任务说明:
把下面讲ViT嵌入层的文档摘录从头到尾一字不差地照抄一遍。

文档摘录:
- - - -
Embedding层

根据ViT的模型结构，第一步需要将图片划分为多个Patches，并且将其铺平。如下图所示。

在这里插入图片描述
实际查看原作者的代码，他并没有使用线性映射层来做这件事，出于效率考虑，作者使用了Conv2d层来实现相同的功能。这是通过设置卷积核大小和步长均为patch_size来实现的。直观上来看，卷积操作是分别应用在每个patch上的。所以，我们可以先应用一个卷积层，然后再对结果进行铺平。

class PatchEmbedding(nn.Module):
    def __init__(self, in_channels: int = 3, patch_size: int = 16, emb_size: int = 768, img_size: int = 224):
        self.patch_size = patch_size
        super().__init__()
        self.projection = nn.Sequential(
            '''
            按文章的意思线性映射得到patch
            将原始图像切分为16*16的patch并把它们拉平
            Rearrange('b c (h s1) (w s2) -> b (h w) (s1 s2 c)', s1=patch_size, s2=patch_size),
            注意这里的隐层大小设置的也是768，可以配置
            nn.Linear(patch_size * patch_size * in_channels, emb_size)线性层
            '''
            # 改进：使用一个卷积层而不是一个线性层 -> 性能增加
            nn.Conv2d(in_channels, emb_size, kernel_size=patch_size, stride=patch_size),
            # 将分好的patch铺平
            Rearrange('b e (h) (w) -> b (h w) e'),
        )
        
    def forward(self, x: Tensor) -> Tensor:
        b, _, _, _ = x.shape
        x = self.projection(x)
        cls_tokens = repeat(self.cls_token, '() n e -> b n e', b=b)
- - - -
收集材料:
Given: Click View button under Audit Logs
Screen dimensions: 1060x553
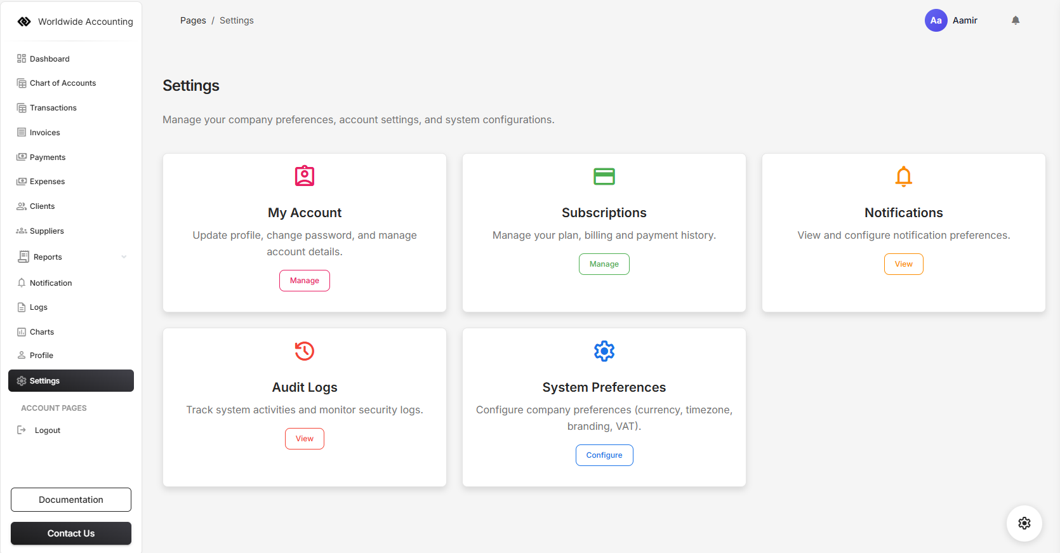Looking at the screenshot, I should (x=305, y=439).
- - - -
最终结果:
Embedding层

根据ViT的模型结构，第一步需要将图片划分为多个Patches，并且将其铺平。如下图所示。

在这里插入图片描述
实际查看原作者的代码，他并没有使用线性映射层来做这件事，出于效率考虑，作者使用了Conv2d层来实现相同的功能。这是通过设置卷积核大小和步长均为patch_size来实现的。直观上来看，卷积操作是分别应用在每个patch上的。所以，我们可以先应用一个卷积层，然后再对结果进行铺平。

class PatchEmbedding(nn.Module):
    def __init__(self, in_channels: int = 3, patch_size: int = 16, emb_size: int = 768, img_size: int = 224):
        self.patch_size = patch_size
        super().__init__()
        self.projection = nn.Sequential(
            '''
            按文章的意思线性映射得到patch
            将原始图像切分为16*16的patch并把它们拉平
            Rearrange('b c (h s1) (w s2) -> b (h w) (s1 s2 c)', s1=patch_size, s2=patch_size),
            注意这里的隐层大小设置的也是768，可以配置
            nn.Linear(patch_size * patch_size * in_channels, emb_size)线性层
            '''
            # 改进：使用一个卷积层而不是一个线性层 -> 性能增加
            nn.Conv2d(in_channels, emb_size, kernel_size=patch_size, stride=patch_size),
            # 将分好的patch铺平
            Rearrange('b e (h) (w) -> b (h w) e'),
        )
        
    def forward(self, x: Tensor) -> Tensor:
        b, _, _, _ = x.shape
        x = self.projection(x)
        cls_tokens = repeat(self.cls_token, '() n e -> b n e', b=b)